• _Supplied text_
— begin —
FIG. 4c shows a schematic of a substrate (e.g., sheet material) from which three free-floating stop members or free-floating formers similar to those shown in FIGS. 3a-3b (or FIGS. 4a-4b) may be formed, including example dimensions thereof in accordance with teachings herein. As to an individual free-floating stop member 200 (upper left of FIG. 4c), there is shown a base portion 205 having depending therefrom at a first end an example first retaining member portion 210a and having depending therefrom at a second end an example second retaining member portion 210b. The example first retaining member portion 210a depends from the base portion 205 of free-floating stop member 200 via two adjacent lines of weakness 215a, 215b, or joints, that permit the example first retaining member portion 210a to rotate over the base portion 205 so as to be substantially parallel thereto, and set apart therefrom by a dimension corresponding to the distance between the two adjacent lines of weakness 215a, 215b. A distal portion of the example first retaining member portion 210a has depending therefrom, via a line of weakness or joint 215c, a flap 220 defining one tab 240, as shown. The tab 240, in turn, is connected to the flap 220 via a line of weakness or joint 215d permitting the tab 240 to rotate 90° relative to the flap 220. In this position, in the example shown, the one or more slots 225 are then facing downwardly.
The example second retaining member portion 210b depends from the base portion 205 of free-floating stop member 200 via one line of weakness or joint 235 that permits the example second retaining member portion 210b to rotate 90° relative to the base portion 205 so as to be substantially perpendicular thereto. In this example, a slot 225 is formed in the example second retaining member portion 210b in the region of the line of weakness or joint 235 between the base portion 205 and the example second retaining member portion 210b. The slot 225 corresponds in size and location to receive the tab 240 from the example first retaining member portion 210a. In the example of FIG. 4c, the depth of the example second retaining member portion 210b and the depth of the example first retaining member portion 210a, defined by the distance between the lines of weakness 215a, 215b, are substantially equal (e.g., ⅝″), but could be different from one another. A depth of the flap 220, relative to the line of weakness 215d, is slightly larger than the depth of the example second retaining member portion 210b (e.g., ¾″), and a width of the example first retaining member portion 210a (e.g., 7″) being slightly greater than a width of the example second retaining member portion 210b (e.g., 6 15/16″), to facilitate engagement of the example first and second retaining member portions 210a, 210b and tab 240 and slot 225 thereof. A length of the example free-floating stop member 200 is shown to be 16½″. These dimensions are, of course, examples, and these dimensions are freely varied to correspond to a particular shroud 120 configuration and size.
— end —
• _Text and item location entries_
— begin —
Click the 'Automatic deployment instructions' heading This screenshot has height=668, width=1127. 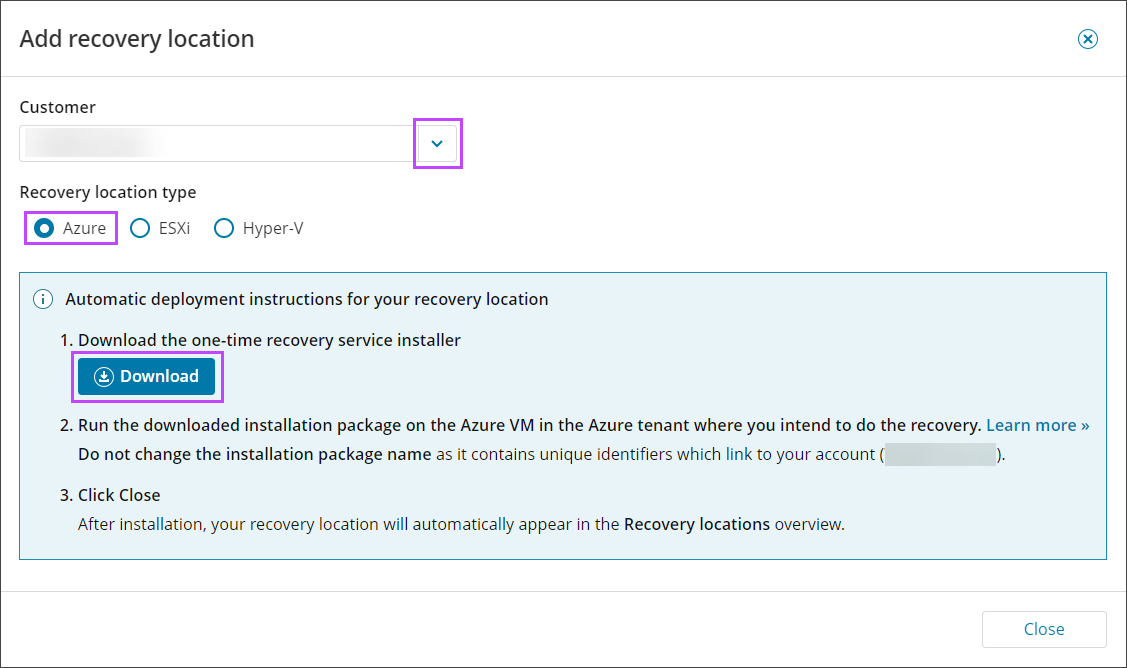tap(306, 299)
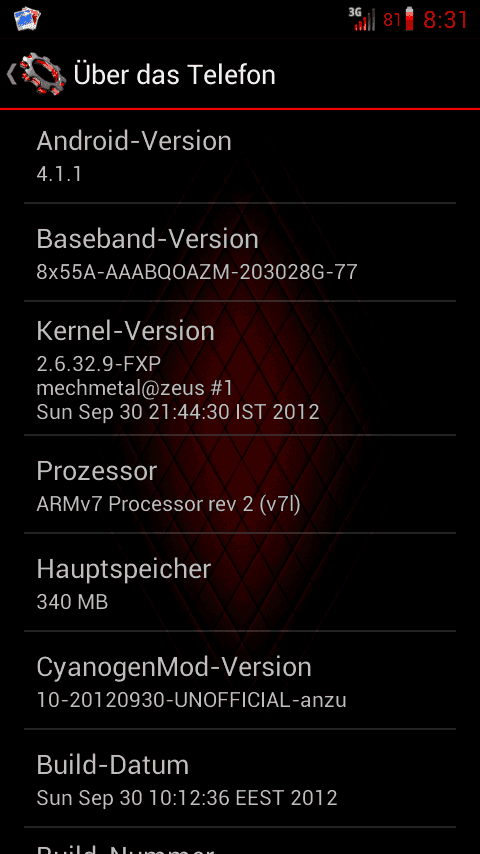This screenshot has height=854, width=480.
Task: Select the Android-Version entry
Action: click(240, 156)
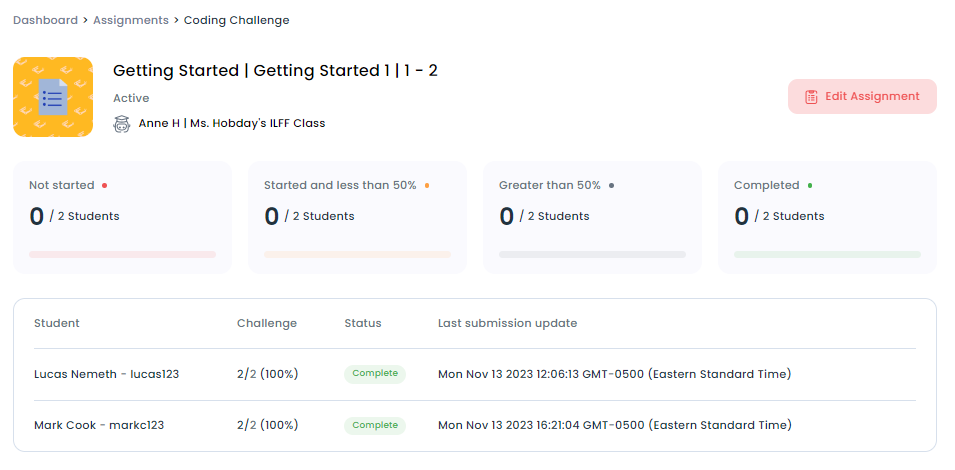955x470 pixels.
Task: Click the Complete status badge for Mark Cook
Action: (x=375, y=425)
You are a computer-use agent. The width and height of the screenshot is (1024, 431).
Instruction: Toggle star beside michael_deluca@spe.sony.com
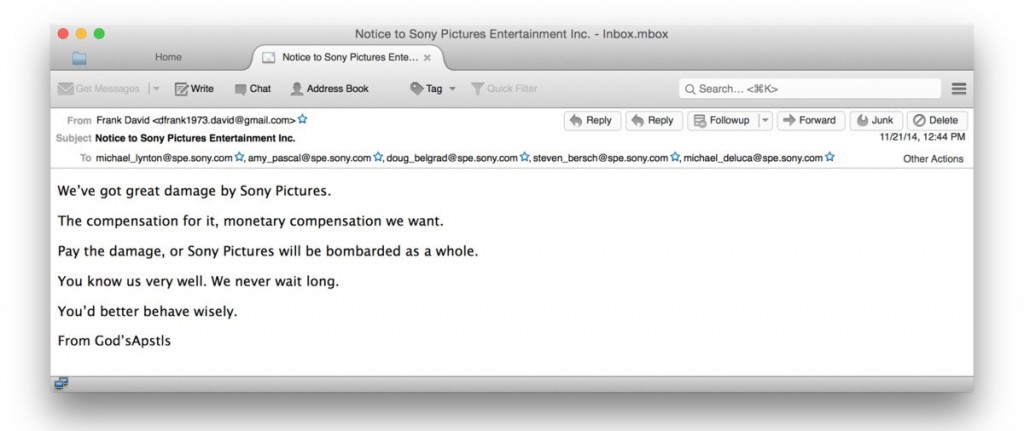(830, 158)
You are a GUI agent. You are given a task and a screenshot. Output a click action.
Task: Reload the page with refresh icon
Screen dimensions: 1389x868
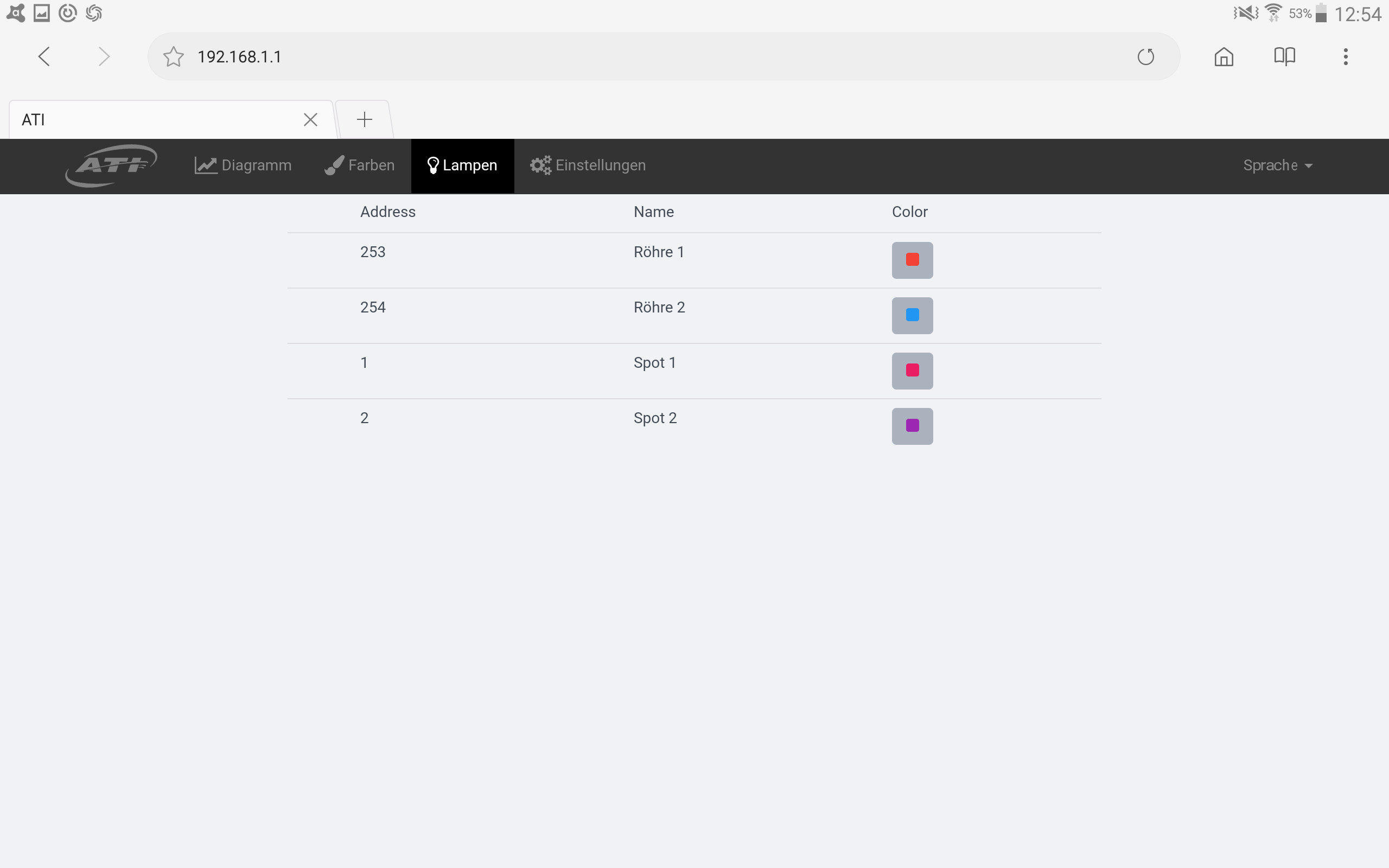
— end —
• _To do_
Decide whether each statement below agrees with the stop member text, answering yes or no and quoting the words from that text that settle it. (a) The first retaining member portion 210a is joined to the base portion 205 through two adjacent lines of weakness. (b) The example length given for free-floating stop member 200 is 7″. (c) The tab 240 can rotate 90° relative to the flap 220.

• _Result of this exercise_
(a) Yes: "The example first retaining member portion 210a depends from the base portion 205 of free-floating stop member 200 via two adjacent lines of weakness 215a, 215b, or joints"
(b) No: "A length of the example free-floating stop member 200 is shown to be 16½″."
(c) Yes: "The tab 240, in turn, is connected to the flap 220 via a line of weakness or joint 215d permitting the tab 240 to rotate 90° relative to the flap 220."